The Dr. Ana Mayer Kansky Award for outstanding doctoral thesis is awarded to doctoral theses that meet the criteria of excellence in their field and whose content represents a cutting-edge achievement and breakthrough in the scientific and/or artistic field.

The prizes are awarded annually to University of Ljubljana doctoral students for outstanding doctoral theses in the following fields: 

  • Natural Sciences,
  • Engineering,
  • Biomedicine and Biotechnology,
  • Humanities and Education,
  • Social Sciences, and
  • Arts. 

Candidates for the award are Doctors of Philosophy who have obtained their doctoral degree at the University of Ljubljana. A maximum of one prize in each field may be awarded in any one year. The first prizes were awarded in 2023.

About Ana Mayer Kansky

On 15 July 1920, Ana Mayer from Lož pri Vipavi, married name Kansky, became the first person to be promoted to the degree of Doctor of Philosophy at University of Ljubljana, the first of the Slovenian universities and the only at that time.

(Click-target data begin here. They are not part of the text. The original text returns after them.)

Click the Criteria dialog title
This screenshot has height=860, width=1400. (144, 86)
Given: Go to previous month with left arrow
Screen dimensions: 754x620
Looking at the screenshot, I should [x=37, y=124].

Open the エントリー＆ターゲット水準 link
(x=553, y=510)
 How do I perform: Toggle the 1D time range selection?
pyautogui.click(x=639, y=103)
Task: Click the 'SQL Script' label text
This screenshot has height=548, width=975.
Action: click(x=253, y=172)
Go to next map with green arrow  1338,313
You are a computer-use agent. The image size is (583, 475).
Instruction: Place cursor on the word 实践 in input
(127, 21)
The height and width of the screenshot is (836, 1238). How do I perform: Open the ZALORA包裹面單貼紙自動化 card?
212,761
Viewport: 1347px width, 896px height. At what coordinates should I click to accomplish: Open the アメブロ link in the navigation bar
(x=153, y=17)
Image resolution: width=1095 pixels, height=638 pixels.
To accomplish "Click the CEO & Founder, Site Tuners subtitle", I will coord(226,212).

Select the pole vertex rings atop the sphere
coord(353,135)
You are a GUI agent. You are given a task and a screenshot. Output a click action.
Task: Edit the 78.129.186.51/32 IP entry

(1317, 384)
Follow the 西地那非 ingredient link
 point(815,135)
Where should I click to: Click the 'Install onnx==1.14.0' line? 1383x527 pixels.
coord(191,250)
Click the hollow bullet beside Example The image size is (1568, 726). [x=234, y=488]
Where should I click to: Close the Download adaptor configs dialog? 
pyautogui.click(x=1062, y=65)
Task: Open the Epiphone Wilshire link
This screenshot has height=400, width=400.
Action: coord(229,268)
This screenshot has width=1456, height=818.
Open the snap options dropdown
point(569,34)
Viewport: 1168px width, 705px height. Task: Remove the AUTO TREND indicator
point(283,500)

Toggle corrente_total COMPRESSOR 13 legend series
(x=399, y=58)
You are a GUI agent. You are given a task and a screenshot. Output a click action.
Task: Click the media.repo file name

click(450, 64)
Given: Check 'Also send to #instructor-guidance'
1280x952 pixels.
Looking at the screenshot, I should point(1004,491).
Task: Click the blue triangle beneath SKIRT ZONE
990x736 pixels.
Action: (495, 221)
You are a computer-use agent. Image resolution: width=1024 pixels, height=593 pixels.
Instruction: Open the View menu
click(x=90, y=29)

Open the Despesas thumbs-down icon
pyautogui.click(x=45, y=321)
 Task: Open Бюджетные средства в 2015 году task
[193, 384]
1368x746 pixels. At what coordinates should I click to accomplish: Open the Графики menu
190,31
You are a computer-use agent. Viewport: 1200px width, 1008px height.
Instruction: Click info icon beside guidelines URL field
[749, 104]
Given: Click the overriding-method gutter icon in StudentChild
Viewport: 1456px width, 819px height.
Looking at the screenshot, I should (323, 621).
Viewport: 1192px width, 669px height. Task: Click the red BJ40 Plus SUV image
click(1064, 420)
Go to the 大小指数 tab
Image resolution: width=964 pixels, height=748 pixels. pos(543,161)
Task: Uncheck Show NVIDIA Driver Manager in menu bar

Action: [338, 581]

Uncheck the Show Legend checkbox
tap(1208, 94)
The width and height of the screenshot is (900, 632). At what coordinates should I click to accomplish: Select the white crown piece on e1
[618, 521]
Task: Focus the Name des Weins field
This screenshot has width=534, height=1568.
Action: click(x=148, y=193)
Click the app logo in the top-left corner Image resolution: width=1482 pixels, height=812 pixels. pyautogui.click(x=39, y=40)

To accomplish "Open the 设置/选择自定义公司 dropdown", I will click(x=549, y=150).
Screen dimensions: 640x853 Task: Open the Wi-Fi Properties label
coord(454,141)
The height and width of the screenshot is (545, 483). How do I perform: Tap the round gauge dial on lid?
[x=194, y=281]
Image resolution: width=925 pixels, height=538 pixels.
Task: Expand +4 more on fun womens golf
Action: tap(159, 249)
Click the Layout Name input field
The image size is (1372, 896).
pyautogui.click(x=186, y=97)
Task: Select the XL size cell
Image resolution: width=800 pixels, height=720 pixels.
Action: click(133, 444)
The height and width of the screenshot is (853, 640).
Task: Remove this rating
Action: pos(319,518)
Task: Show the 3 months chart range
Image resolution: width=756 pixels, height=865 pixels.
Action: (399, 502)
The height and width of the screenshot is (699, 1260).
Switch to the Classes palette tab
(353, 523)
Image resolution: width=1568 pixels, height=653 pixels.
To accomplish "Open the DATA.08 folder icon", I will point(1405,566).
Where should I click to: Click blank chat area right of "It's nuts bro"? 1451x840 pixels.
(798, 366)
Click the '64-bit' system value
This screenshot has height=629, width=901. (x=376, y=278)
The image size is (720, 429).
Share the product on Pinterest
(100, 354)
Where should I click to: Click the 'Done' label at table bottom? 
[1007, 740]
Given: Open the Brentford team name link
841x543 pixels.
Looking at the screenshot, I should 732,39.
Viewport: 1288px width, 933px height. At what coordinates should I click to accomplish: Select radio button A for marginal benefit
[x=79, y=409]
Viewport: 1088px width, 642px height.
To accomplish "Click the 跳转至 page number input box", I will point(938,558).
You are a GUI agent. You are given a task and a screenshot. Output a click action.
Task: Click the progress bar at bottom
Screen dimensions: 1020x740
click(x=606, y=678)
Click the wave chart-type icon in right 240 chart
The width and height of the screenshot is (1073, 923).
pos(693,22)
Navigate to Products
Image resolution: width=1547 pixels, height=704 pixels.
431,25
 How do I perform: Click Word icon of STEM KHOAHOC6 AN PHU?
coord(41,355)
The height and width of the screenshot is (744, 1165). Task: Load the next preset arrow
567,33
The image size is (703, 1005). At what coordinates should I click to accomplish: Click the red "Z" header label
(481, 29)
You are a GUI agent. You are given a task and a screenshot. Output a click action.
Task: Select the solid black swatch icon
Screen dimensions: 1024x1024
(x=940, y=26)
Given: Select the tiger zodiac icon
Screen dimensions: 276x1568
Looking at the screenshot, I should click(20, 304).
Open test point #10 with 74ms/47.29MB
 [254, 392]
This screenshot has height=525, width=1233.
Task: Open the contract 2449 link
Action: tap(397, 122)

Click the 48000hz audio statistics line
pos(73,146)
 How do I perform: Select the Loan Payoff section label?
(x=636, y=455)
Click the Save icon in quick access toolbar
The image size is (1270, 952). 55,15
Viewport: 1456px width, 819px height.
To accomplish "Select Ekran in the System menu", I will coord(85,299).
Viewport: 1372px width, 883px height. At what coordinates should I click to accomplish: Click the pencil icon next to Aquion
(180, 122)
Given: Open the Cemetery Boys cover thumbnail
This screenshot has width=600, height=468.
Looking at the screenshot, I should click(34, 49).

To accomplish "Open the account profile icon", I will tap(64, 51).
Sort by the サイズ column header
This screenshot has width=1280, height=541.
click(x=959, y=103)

Between 1914 and 1918, she studied chemistry and physics at the Faculty of Philosophy in Vienna. Due to the events that were already foreshadowing the collapse of the Austro-Hungarian monarchy, the University of Vienna decreed after the end of World War I that students of Slavic nationalities had to leave the university, so in 1918 Ana left her studies in Vienna and returned to Ljubljana. The following year, she resumed her studies at the newly founded University of Ljubljana, where she began researching the chemistry of starch. In 1920, she defended her thesis On the Effect of Formalin on Starch and became the first doctor of science at the University of Ljubljana.

The fact that a woman was the first recipient of a doctorate at the oldest university in Slovenia has an important symbolic value, because at that time the academic world was heavily male-dominated. The fact that the first doctorate was awarded to a woman was also a rarity in the world. Not only was she the first woman to obtain a doctoral degree from the first Slovenian university, but in a 1978 volume published by the University of Padua, Anna Kansky was ranked 72nd in the world among women who had obtained their doctoral degrees by 1920, which is certainly another remarkable achievement on a global scale. After defending her doctorate, she became the first woman to take up a position as a teaching assistant at the newly founded university. In 1922, she resigned as a researcher and went on to prove herself as an entrepreneur.